Monday, September 10, 2012

One Monday Morning...

I'm not an especially big fan of Mondays. Mostly it is probably physiological, but for some reason it always feels a bit harder to start the routine of the day on Monday.

Mondays always seem to be quite ordinary and routine and really nothing extraordinary usually happens on Monday.

Eleven years ago it was an ordinary Monday morning. People rushed out the door with coffee cups in hand to work. Mothers herded their children in nearly mad chaos onto school buses. Appointments were kept and groceries were bought. Business people left for trips to make deals and to also deal with clients. Wives and husbands argued about who would take out the trash. Children got mad at their parents and left their rooms messy. The tired wife wondered when she and here husband would ever have time together. Alarms didn't go off and people over slept. Some laughed at life while others only found sadness and discouragement.

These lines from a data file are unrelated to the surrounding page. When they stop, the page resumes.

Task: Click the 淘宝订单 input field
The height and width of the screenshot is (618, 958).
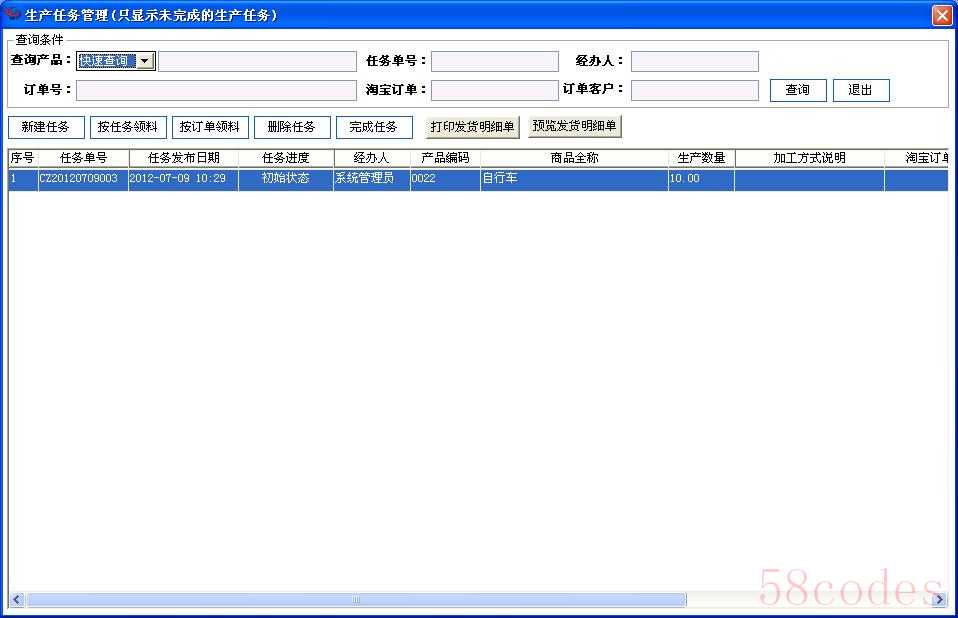Action: (495, 91)
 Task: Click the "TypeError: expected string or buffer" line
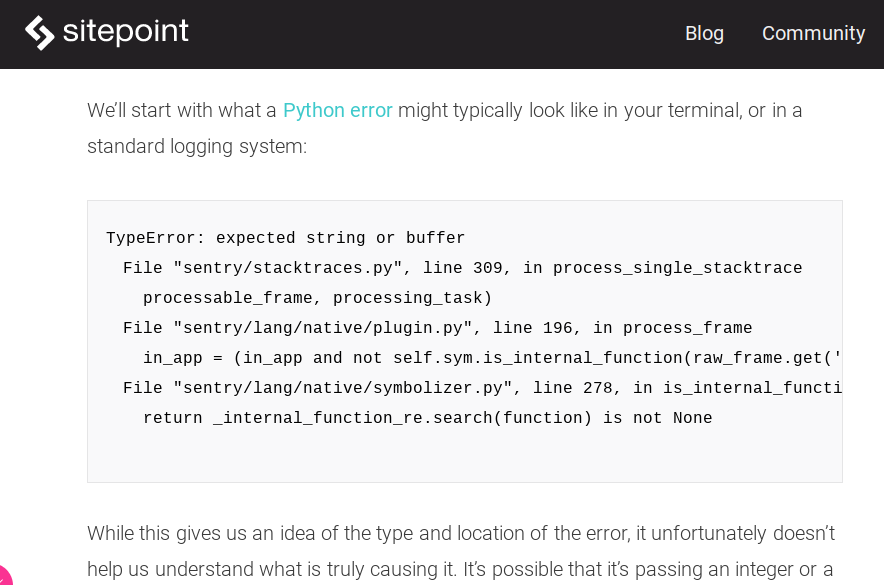click(285, 238)
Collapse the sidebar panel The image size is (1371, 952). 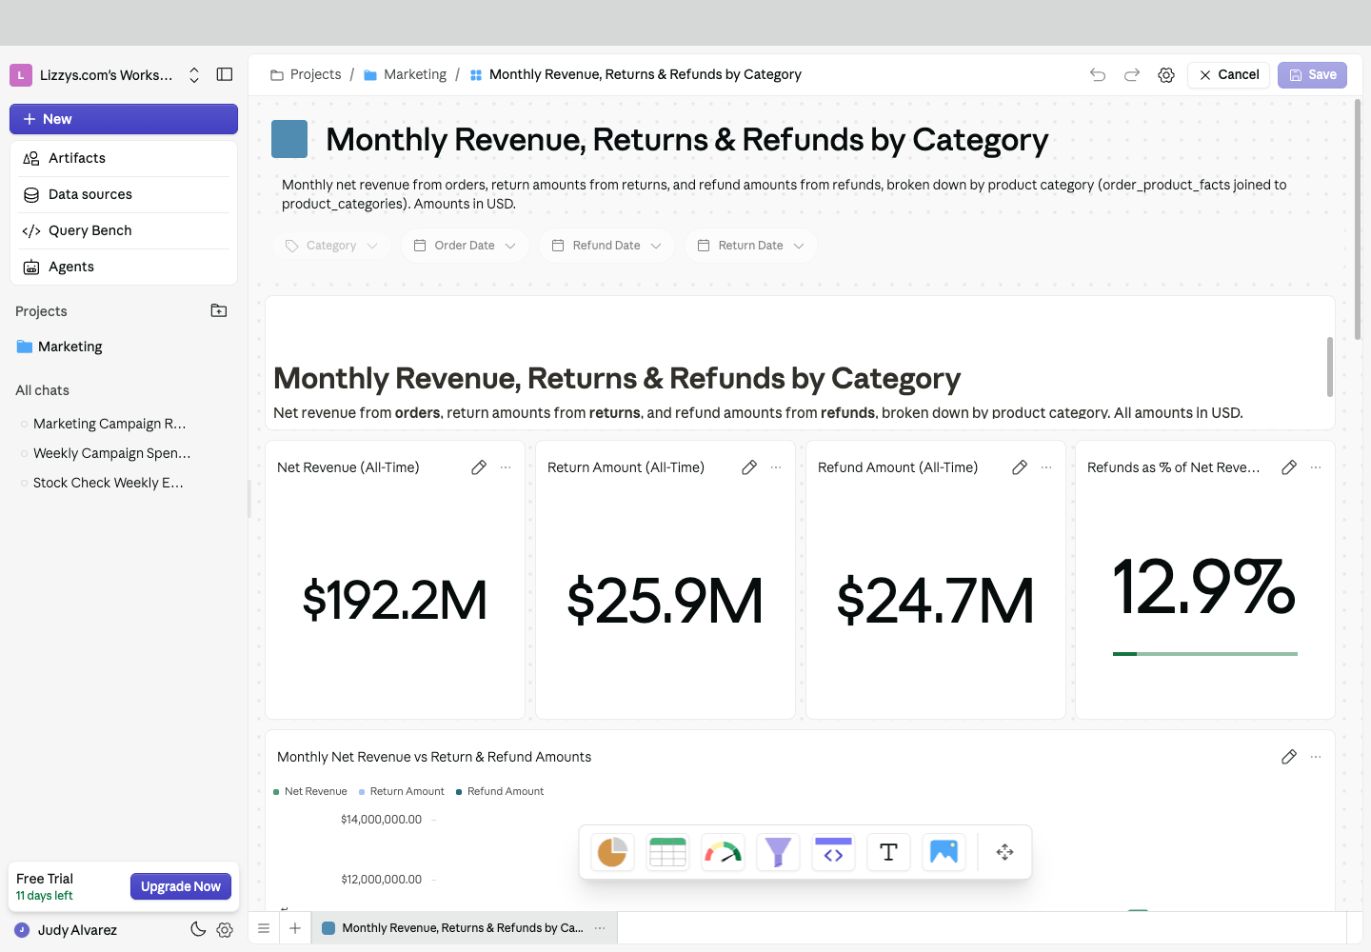pyautogui.click(x=225, y=75)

Just a seemingly ordinary Monday for 2,996 Americans. Monday night they all went to bed perhaps glad to have the day behind them. A few short hours later another day started and for awhile life went on just as it had the previous day.

By noon that ordinary Tuesday nothing was ordinary anymore. 2,996 Americans were dead and their families were left to pick up the pieces. Every morning after that fateful day became a fight to survive in a cloud of grief for so many Americans.

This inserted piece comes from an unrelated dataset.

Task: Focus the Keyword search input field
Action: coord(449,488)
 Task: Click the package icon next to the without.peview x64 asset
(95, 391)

When the dawn of the new morning arrived on Wednesday how many people craved for normalcy. Did the wives cry frustrated tears wishing for piles of dirty laundry to appear?  Children suddenly realized what they did have in a parent and wondered if the arguments had been worth it.Did they wish for rules they had loathed so much before.

Life stopped being ordinary for so many and took on a new kind of ordinary. Life was spontaneously crying at any given moment. Suddenly so many were forced to be a single parent. Parents discovered what life was like to bury a child. Siblings realized that the person who shared all their inside jokes was gone.

Sometimes I detest the ordinary because it can be so ordinary and tiresome. Ordinary life is not to be loathed but cherished knowing that because the simplest things are happening life is going fine.When ordinary life does turn awful there is an extraordinary God to give us the strength to find the new ordinary.

Thank God for the ordinary, for some day we may wish it back with a passion.